The Bush administration is urging Congress to repeal a provision of antidumping law called the Byrd amendment after a final January ruling by the World Trade Organization (WTO) that it violated U.S. obligations.

The amendment -- formally called the Continued Dumping and Subsidy Offset Act of 2000 -- provides that antidumping duties collected by the U.S. government can be shared with domestic industries that successfully petitioned for relief from cheap dumped foreign imports.

President Bush's budget proposal for fiscal year 2004 (FY2004) urges repeal of the law, saying it amounts to a "corporate subsidy" and provides a "double-dip" benefit to industries that already benefit from the increased prices on competing import goods resulting from countervailing tariffs.

The budget proposal, which was submitted to Congress on February 3 and covers the fiscal year that begins October 1, says that the law annually pays about $230 million to complainants in antidumping and countervailing cases and that this money would be better directed to "higher priority uses."

The administration said it would seek to comply with the WTO ruling even though it defended the Byrd amendment as consistent with U.S. international obligations.
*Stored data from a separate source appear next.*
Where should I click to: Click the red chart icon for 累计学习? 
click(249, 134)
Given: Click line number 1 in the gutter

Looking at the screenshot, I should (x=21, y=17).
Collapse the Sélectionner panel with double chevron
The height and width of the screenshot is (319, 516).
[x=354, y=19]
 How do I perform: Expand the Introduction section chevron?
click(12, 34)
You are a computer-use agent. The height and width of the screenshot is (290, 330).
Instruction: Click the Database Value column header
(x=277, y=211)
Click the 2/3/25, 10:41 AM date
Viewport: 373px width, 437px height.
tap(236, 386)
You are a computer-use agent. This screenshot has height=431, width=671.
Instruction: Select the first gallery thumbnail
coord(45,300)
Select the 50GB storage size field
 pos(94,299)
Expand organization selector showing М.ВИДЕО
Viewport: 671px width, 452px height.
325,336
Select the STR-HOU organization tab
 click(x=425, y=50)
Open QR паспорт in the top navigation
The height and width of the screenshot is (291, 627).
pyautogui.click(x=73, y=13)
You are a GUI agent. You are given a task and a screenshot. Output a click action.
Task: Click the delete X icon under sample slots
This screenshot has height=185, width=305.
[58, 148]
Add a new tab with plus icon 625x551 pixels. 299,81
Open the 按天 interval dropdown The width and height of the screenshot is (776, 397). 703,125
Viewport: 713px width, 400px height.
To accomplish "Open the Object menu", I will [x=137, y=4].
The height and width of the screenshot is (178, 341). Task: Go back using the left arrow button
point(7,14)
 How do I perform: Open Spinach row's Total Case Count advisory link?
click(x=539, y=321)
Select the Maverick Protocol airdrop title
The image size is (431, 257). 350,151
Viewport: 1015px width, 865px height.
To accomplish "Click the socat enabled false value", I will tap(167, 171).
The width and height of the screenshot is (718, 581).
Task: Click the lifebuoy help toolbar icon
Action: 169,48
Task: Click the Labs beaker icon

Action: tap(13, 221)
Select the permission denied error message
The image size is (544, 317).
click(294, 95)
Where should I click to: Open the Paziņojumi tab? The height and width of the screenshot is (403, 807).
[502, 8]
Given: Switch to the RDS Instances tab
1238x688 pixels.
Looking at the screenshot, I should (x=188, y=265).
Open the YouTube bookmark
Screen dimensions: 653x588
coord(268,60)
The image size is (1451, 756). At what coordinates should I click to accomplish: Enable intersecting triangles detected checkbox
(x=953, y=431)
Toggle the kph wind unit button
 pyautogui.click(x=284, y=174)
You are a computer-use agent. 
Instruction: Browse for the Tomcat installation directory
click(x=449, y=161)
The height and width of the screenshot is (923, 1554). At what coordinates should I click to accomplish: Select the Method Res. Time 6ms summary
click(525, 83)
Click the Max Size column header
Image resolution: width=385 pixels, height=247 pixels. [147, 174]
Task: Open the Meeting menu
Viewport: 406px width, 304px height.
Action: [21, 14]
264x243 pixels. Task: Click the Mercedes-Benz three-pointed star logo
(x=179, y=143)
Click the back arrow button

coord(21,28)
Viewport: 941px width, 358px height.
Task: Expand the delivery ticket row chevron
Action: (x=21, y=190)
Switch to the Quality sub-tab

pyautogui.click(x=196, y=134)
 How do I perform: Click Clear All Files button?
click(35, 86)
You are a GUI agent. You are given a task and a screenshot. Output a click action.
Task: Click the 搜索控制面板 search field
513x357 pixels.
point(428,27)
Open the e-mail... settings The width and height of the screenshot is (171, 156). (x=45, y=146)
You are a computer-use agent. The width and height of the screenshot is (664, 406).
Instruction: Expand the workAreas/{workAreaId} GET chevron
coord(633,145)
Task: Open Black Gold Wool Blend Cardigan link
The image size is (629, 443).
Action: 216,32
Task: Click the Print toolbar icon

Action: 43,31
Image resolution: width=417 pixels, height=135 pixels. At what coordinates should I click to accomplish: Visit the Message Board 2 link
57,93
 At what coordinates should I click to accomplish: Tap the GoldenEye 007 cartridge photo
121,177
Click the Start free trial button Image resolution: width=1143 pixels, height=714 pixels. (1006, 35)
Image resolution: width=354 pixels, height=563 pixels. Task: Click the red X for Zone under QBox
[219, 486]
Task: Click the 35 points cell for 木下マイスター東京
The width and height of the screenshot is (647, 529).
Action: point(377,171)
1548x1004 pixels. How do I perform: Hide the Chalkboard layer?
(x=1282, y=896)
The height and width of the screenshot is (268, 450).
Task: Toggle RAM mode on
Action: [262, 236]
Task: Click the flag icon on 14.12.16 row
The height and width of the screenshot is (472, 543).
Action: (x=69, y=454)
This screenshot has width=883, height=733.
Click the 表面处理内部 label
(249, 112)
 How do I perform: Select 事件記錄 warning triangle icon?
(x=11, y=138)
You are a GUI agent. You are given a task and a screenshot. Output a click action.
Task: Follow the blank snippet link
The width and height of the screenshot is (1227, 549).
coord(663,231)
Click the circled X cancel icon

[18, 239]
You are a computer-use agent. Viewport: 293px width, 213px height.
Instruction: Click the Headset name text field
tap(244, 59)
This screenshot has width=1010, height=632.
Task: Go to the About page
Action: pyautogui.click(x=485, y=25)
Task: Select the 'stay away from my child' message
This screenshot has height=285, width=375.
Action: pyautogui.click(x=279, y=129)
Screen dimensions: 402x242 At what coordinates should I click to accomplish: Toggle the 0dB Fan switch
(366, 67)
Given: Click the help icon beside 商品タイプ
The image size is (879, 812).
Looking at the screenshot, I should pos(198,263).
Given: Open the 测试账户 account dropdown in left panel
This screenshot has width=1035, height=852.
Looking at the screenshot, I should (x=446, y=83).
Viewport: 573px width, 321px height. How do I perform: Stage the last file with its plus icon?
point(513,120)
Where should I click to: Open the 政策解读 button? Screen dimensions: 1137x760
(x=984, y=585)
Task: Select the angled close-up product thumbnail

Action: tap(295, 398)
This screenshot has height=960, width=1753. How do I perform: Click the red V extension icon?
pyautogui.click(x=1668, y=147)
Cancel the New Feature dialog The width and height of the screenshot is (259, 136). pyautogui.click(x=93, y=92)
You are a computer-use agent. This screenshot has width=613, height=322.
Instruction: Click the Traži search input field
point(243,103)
Any effort to repeal the amendment would face significant opposition in Congress although Senate Finance Chairman Charles Grassley has reportedly signaled his support for repeal.


Following is an excerpt of the administration's FY2004 budget proposal dealing with the Byrd amendment

The budget also proposes to repeal a Treasury-administered provision in the 2001 Agriculture Appropriations Act, the Continued Dumping and Subsidy Offset Act of 2000, that annually pays approximately $230 million to complainants in antidumping/countervailing-duty cases. These corporate subsidies effectively provide a significant "double-dip" benefit to industries that already gain protection from the increased import prices provided by countervailing tariffs. While the Administration does not believe that these payments are inconsistent with U.S. treaty obligations, repeal of the provision would allow the funds to be directed to higher priority uses.